What to do:
(1) In the post about not seeing the Fifty Shades of Grey movie, which website published all three reviews that stood out to the writer?
(2) Continue the post about not seeing the Fifty Shades of Grey movie, starting right after its last sentence.

Text shown:
Why I Won’t See The Fifty Shades of Grey Movie

fifty-shades-of-grey
Warning: This post contains spoilers.

A friend was driving me to work the other day and we were discussing the recent release of the Fifty Shades of Grey movie. I said it was a tricky situation for me as I felt like it was a story I should be offended by as a woman, a feminist, and someone who has been in an abusive relationship. But I didn’t want to see it. I felt unqualified to say anything about the book or the movie having neither read the books or seen the movie, and therefore unable to comment on it or be offended by it, but by the same token I really didn’t want to give them the revenue.

After the release of the movie on Friday, I’ve read quite a number of reviews of it. Three of them stood out to me, all published on Mamamia.

One review by Lisa Wilkinson called Fifty Shades of Grey “domestic violence dressed up as erotica”, one review by Rosie Waterland described the movie as “two hours of incredibly disturbing content about an emotionally abusive relationship” and the final review by Mia Freedman which said this:

“What’s fascinating to me is that I honestly feel like I saw a different film to the one they described. Having read all the books, I brought a level of knowledge and understanding and context and familiarity to the movie that non book readers just couldn’t.”

Records:
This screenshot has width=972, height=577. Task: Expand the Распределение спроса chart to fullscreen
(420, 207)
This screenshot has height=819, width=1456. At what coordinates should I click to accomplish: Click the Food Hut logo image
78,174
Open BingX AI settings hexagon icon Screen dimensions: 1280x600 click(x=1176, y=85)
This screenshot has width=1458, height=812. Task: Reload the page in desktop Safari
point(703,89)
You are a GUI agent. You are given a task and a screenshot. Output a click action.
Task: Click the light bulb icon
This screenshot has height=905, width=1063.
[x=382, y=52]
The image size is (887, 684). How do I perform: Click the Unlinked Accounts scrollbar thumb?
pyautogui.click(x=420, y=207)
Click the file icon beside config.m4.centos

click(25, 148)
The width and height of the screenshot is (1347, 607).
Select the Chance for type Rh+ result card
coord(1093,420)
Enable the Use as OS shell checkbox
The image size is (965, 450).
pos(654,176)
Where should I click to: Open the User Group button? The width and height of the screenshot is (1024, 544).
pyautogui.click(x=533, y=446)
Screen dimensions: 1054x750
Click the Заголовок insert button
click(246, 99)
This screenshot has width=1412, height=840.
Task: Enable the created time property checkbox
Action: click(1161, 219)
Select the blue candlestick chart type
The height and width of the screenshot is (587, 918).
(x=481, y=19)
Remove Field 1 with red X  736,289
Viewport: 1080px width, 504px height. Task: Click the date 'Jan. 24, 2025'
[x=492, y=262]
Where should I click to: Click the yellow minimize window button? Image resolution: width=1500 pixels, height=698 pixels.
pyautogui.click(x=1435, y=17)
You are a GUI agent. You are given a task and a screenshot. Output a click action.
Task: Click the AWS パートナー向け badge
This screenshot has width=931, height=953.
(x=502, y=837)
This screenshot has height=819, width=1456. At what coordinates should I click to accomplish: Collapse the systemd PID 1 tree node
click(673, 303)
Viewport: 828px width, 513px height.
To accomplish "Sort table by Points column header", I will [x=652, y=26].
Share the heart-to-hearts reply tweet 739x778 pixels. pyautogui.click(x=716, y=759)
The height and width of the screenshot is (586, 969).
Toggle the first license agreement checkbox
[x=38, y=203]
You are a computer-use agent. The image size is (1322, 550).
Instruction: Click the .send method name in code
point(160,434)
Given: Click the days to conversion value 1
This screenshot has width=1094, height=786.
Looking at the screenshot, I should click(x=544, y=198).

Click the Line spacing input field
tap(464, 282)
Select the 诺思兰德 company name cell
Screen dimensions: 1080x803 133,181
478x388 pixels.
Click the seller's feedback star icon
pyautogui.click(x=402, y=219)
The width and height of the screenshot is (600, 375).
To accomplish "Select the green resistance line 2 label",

Results by task:
(1) Mamamia

(2)
“Readers of the book know the reason Christian is so twisted and controlling and likes his relationships and sex life mapped out in contracts is because of his childhood and his crack addicted prostitute mother WHO WAS SLIM AND BRUNETTE.

We know that’s why all his submissives are slim and brunette. We know that’s why he hates himself.

And because we know the whole story, we understand the power Anastasia has in this relationship. She’s the one who cracks his veneer and his control and makes him rethink everything about himself. For her he breaks all his rules. She makes him take a long hard look in the mirror and he hates what he sees and tries desperately to change. Because of her.”

I read that and I realised: That’s worse.

If anything, that explanation makes me more sure than ever that this is a story I don’t want to put in my head. This is a story that chills me down to my very bones. This is a story of a woman fixing an abuser. A far more dangerous tale than one of domestic violence dressed up as erotica.

This is a tale that speaks directly to the hope of anyone who has been in an abusive relationship. It tells of a man who is abusive and changes because of the love of his partner. A story that gives credence the theory that someone else’s behaviour is something you can change. This is a story that reenforces the idea that we should make excuses for people who abuse others.

That if there is a good enough reason, and your love is powerful enough, that it will all be fine in the end.

Christian Grey is an abuser who is the way he is because he was abused. Sure, that explains the why and makes us understand, but it still doesn’t make it okay.

It will never be okay. And it will not be fine in the end.

One woman in Australia dies every week from domestic violence (Source). Tell them that it’s okay because the person they died at the hands of had an abusive childhood. Or that they were sought out because they looked like his mother. Tell them that it will be fine in the end because their love will make a difference.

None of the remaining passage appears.